Mitigation Options for Environments That Cannot Upgrade
While upgrading to Redis 8.2.2 or a patched variant is the recommended resolution, Redis and security vendors have proposed temporary mitigation strategies for environments where immediate upgrading is not feasible:
- Disable Lua Command Execution via ACLs : Prevent execution of Lua scripts by disallowing access to the `EVAL` and `EVALSHA` commands using Access Control Lists.
- Implement Network Access Controls : Restrict Redis server exposure to trusted internal networks and authenticated users only.
- Harden Authentication and Permissions : Enforce strong authentication and minimize Lua scripting privileges to prevent abuse.
- Monitor Logs and Traffic : Continuously audit Redis logs for signs of suspicious script usage or malformed command sequences.
- Apply Network Segmentation : Isolate Redis deployments from external-facing services to contain potential breaches.

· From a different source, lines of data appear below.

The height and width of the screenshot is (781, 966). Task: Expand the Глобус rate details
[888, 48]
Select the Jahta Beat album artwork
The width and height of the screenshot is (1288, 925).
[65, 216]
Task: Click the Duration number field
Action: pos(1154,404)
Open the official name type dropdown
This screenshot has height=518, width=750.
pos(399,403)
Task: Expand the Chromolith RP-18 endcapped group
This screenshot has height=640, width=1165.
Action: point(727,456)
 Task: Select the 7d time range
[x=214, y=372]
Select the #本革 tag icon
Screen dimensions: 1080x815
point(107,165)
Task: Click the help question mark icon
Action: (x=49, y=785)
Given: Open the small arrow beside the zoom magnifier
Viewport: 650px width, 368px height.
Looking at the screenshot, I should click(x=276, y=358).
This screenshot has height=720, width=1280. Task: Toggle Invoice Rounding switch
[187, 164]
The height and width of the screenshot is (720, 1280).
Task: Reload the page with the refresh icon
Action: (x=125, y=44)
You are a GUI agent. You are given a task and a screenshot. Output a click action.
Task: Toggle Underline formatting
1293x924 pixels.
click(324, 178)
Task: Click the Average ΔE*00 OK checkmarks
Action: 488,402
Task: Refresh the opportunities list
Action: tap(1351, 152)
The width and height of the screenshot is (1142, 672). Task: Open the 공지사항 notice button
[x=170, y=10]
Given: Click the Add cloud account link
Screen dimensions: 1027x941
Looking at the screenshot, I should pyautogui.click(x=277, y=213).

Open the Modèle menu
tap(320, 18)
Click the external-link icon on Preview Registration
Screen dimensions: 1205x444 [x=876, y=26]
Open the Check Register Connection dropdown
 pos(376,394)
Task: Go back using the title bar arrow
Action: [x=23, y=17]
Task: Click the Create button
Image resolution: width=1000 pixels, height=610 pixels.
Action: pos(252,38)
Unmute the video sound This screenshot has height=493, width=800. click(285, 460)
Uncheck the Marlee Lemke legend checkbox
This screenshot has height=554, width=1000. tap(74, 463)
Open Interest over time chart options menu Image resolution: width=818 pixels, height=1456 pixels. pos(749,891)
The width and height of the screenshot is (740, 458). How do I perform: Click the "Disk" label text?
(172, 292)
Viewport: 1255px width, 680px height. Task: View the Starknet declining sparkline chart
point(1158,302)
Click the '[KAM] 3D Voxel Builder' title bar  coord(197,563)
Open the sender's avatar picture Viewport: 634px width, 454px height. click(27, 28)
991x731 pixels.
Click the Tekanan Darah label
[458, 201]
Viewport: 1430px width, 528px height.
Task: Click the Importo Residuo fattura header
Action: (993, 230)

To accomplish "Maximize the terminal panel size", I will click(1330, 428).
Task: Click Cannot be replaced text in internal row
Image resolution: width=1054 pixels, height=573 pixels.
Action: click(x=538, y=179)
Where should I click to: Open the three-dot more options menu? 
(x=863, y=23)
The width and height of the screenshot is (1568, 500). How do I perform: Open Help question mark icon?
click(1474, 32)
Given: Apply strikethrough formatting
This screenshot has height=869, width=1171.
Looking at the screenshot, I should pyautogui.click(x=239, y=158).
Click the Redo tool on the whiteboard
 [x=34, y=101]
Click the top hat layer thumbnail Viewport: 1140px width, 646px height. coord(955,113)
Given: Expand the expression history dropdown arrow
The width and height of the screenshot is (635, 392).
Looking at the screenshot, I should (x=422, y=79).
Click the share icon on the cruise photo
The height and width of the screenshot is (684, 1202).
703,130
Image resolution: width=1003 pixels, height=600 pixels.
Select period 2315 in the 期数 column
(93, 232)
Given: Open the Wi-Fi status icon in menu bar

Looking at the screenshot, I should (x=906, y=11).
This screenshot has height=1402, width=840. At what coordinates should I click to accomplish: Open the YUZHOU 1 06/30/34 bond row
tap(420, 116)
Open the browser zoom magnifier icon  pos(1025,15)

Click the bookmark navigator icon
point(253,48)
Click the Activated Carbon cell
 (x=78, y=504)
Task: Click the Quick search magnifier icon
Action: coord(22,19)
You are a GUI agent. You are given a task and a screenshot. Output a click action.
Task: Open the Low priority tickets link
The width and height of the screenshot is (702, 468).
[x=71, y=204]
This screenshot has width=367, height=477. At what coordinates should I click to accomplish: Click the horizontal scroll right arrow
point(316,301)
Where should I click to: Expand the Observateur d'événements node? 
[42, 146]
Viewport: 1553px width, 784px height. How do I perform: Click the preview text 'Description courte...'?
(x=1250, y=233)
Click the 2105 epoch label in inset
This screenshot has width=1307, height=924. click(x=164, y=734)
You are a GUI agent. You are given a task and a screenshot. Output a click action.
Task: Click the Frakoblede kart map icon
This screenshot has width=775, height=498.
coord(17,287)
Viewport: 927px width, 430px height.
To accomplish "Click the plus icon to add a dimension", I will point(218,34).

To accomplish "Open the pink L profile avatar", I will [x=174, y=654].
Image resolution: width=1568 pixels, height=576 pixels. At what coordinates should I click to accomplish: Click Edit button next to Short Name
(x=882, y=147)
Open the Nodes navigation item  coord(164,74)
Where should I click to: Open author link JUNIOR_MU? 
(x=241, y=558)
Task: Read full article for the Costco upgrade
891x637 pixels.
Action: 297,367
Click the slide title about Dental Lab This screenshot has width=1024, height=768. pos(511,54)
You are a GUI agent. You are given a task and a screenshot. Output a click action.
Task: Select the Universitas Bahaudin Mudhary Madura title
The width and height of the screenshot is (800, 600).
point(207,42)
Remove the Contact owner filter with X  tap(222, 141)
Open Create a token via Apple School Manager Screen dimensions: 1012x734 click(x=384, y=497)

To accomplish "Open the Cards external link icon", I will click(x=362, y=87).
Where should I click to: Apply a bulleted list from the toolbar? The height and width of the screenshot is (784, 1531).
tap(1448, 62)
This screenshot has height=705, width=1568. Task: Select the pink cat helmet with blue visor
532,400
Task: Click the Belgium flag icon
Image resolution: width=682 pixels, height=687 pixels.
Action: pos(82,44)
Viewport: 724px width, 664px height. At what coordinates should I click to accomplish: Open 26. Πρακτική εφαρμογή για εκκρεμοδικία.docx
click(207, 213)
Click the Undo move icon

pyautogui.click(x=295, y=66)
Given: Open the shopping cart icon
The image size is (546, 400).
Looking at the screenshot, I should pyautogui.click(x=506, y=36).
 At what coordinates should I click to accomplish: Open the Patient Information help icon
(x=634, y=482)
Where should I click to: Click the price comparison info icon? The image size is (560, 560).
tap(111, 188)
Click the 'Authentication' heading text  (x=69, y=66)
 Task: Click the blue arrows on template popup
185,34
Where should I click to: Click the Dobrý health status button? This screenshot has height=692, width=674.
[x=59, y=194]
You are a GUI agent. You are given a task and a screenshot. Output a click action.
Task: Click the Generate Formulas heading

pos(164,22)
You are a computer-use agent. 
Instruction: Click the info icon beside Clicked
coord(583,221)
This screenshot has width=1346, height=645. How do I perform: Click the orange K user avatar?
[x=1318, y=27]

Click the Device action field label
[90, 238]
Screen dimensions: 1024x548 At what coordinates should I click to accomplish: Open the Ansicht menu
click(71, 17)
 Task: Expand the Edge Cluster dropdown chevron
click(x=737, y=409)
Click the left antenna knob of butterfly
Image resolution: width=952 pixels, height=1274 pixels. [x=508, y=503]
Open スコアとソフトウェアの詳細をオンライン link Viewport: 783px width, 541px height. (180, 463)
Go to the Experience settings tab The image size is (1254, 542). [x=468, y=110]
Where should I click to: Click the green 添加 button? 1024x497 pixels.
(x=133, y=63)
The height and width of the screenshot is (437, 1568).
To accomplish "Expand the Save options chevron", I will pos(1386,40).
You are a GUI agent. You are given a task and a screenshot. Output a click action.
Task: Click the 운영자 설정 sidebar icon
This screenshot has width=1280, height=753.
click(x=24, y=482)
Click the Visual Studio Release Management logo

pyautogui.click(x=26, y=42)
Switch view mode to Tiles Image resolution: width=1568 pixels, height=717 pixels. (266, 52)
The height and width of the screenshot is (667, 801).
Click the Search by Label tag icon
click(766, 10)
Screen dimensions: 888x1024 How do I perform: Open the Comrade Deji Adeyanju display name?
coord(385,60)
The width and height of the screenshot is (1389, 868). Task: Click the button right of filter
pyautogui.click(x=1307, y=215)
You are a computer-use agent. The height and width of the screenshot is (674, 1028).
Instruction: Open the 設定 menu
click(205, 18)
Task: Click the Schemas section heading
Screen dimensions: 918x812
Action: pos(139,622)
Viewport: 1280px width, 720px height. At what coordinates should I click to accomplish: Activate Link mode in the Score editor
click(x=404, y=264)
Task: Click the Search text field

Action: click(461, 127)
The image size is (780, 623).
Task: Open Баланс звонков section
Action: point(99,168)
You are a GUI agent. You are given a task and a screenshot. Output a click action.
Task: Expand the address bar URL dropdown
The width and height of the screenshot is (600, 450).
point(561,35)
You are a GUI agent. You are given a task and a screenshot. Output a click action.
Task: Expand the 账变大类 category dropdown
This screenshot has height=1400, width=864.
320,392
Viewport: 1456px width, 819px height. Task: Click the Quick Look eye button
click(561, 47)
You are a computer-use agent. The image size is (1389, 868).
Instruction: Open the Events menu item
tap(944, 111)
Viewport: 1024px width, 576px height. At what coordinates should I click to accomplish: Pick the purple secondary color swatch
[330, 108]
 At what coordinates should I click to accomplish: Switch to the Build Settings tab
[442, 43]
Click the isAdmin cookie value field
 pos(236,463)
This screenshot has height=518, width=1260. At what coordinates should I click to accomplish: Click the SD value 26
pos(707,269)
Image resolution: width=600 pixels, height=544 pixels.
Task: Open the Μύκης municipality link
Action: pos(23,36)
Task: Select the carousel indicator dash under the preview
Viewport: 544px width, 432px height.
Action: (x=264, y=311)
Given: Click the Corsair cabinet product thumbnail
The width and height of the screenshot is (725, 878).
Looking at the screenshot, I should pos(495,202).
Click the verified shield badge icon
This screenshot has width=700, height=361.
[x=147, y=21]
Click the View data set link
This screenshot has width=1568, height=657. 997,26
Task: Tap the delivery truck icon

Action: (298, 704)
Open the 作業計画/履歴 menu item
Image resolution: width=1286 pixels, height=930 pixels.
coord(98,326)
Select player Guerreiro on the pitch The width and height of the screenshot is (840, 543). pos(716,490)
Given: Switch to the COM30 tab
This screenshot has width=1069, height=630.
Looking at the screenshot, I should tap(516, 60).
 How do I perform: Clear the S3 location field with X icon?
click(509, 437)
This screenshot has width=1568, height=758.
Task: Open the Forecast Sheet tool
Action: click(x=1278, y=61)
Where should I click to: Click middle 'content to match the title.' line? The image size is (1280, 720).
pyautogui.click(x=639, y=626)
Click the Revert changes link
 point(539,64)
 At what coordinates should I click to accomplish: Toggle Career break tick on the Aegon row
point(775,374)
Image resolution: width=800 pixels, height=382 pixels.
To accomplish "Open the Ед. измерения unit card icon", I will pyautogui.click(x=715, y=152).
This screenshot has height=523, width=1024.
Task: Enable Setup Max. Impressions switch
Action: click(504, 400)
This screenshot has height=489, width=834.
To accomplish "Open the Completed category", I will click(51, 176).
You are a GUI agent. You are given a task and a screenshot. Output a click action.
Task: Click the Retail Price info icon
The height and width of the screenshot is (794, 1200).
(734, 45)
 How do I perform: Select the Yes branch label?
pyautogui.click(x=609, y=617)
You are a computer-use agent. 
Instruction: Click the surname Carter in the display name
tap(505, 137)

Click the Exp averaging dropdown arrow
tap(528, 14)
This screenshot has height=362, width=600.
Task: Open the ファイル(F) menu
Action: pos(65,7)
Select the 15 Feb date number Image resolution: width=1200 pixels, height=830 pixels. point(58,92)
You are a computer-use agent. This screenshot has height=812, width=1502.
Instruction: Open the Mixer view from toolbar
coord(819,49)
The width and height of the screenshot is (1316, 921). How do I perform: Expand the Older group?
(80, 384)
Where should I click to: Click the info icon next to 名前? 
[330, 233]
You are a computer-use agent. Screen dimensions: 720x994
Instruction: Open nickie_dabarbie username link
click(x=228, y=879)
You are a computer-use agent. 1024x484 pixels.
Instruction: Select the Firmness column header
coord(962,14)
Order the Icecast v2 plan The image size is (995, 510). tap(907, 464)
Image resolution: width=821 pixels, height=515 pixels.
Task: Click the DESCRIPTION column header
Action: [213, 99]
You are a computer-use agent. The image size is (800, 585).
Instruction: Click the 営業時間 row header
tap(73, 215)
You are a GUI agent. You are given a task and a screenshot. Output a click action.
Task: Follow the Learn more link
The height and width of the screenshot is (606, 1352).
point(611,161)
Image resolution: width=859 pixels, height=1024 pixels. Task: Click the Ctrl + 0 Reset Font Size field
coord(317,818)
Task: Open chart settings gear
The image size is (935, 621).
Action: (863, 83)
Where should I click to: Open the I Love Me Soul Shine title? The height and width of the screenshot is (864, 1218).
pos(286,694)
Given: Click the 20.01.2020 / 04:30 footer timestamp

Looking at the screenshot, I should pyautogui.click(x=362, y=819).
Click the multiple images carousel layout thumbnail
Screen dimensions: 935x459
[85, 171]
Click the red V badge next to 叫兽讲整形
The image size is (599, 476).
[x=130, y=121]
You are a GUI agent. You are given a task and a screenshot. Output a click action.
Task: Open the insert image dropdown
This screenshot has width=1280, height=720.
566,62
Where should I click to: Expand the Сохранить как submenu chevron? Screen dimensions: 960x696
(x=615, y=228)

These workarounds are not a substitute for the full security patch but can reduce exposure while organizations assess and deploy updates.
Redis Community Should Reassess Use of Lua Scripting
The discovery of CVE-2025-49844 highlights the complexity and risk associated with server-side scripting in high-privilege memory environments. Redis’ Lua scripting feature, while powerful, requires secure implementation and administration. Organizations that rely heavily on `EVAL` or `EVALSHA` should audit their usage, validate inputs, and consider longer-term design adjustments to minimize client-provided code execution on critical infrastructure.
Given Redis’ popularity as a caching layer, message broker, and session store in cloud-native environments, the impact potential of this remote code execution vulnerability is far-reaching. Attackers exploiting this flaw could compromise application data, elevate privileges, or pivot further into a network—underscoring the importance of swift coordination between development, DevOps, and security teams.
Final Recommendation
In light of confirmed exploit activity and the critical CVSS score, Redis deployments must be evaluated for exposure to CVE-2025-49844. Administrators should prioritize the following actions:
- Immediately upgrade to Redis version 8.2.2 or the closest applicable secure release.
- Temporarily disable Lua scripting and audit access to Redis commands.
- Monitor for signs of Lua-based exploit attempts in logs and network metadata.
As always, adherence to the principle of least privilege and regular patching remain key defenses against emergent vulnerabilities in widely used platforms like Redis.